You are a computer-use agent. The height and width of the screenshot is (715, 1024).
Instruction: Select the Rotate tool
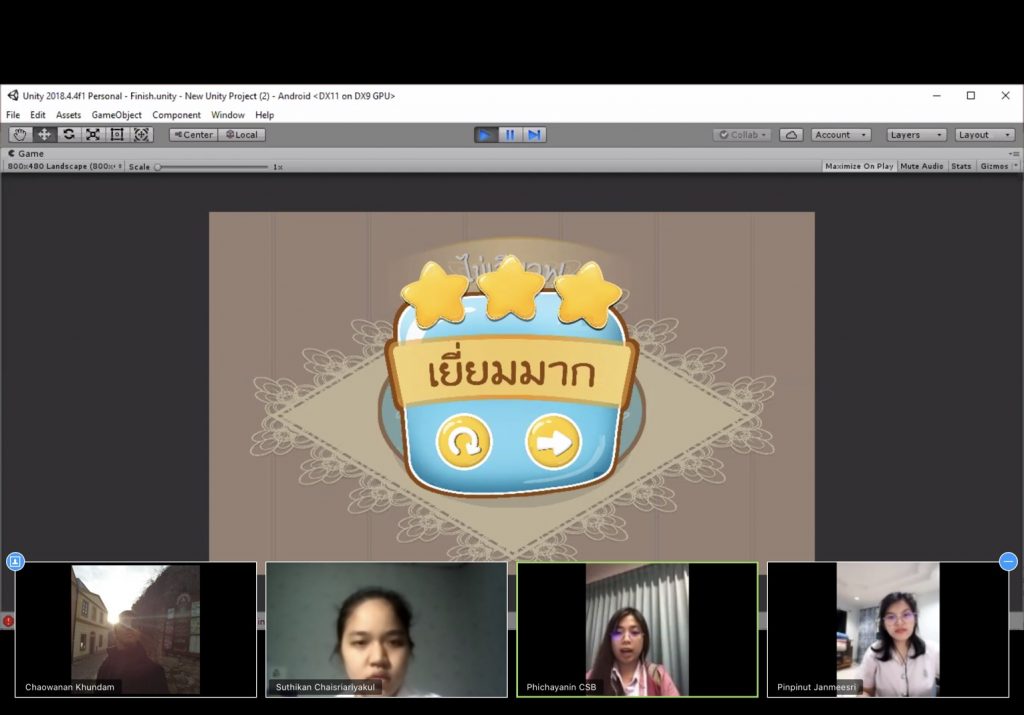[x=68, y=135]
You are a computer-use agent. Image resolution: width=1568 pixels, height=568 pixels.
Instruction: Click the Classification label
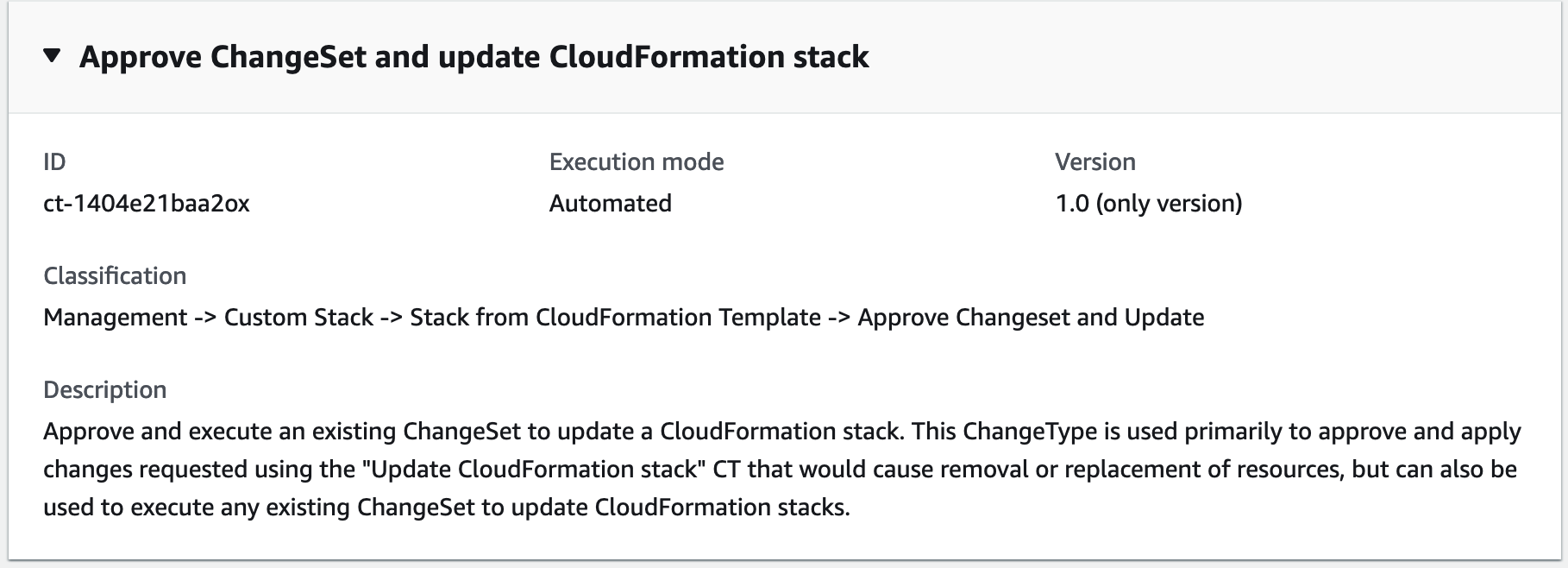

◆ YOUR GOAL: Each entry is to be output exactly, and no picture is to appear.

◆ RESULT FOR THIS EXERCISE:
You are a computer-use agent. The height and width of the screenshot is (715, 1024).
Instruction: Select the Rotate tool
[x=68, y=135]
You are a computer-use agent. Image resolution: width=1568 pixels, height=568 pixels.
Instruction: Click the Classification label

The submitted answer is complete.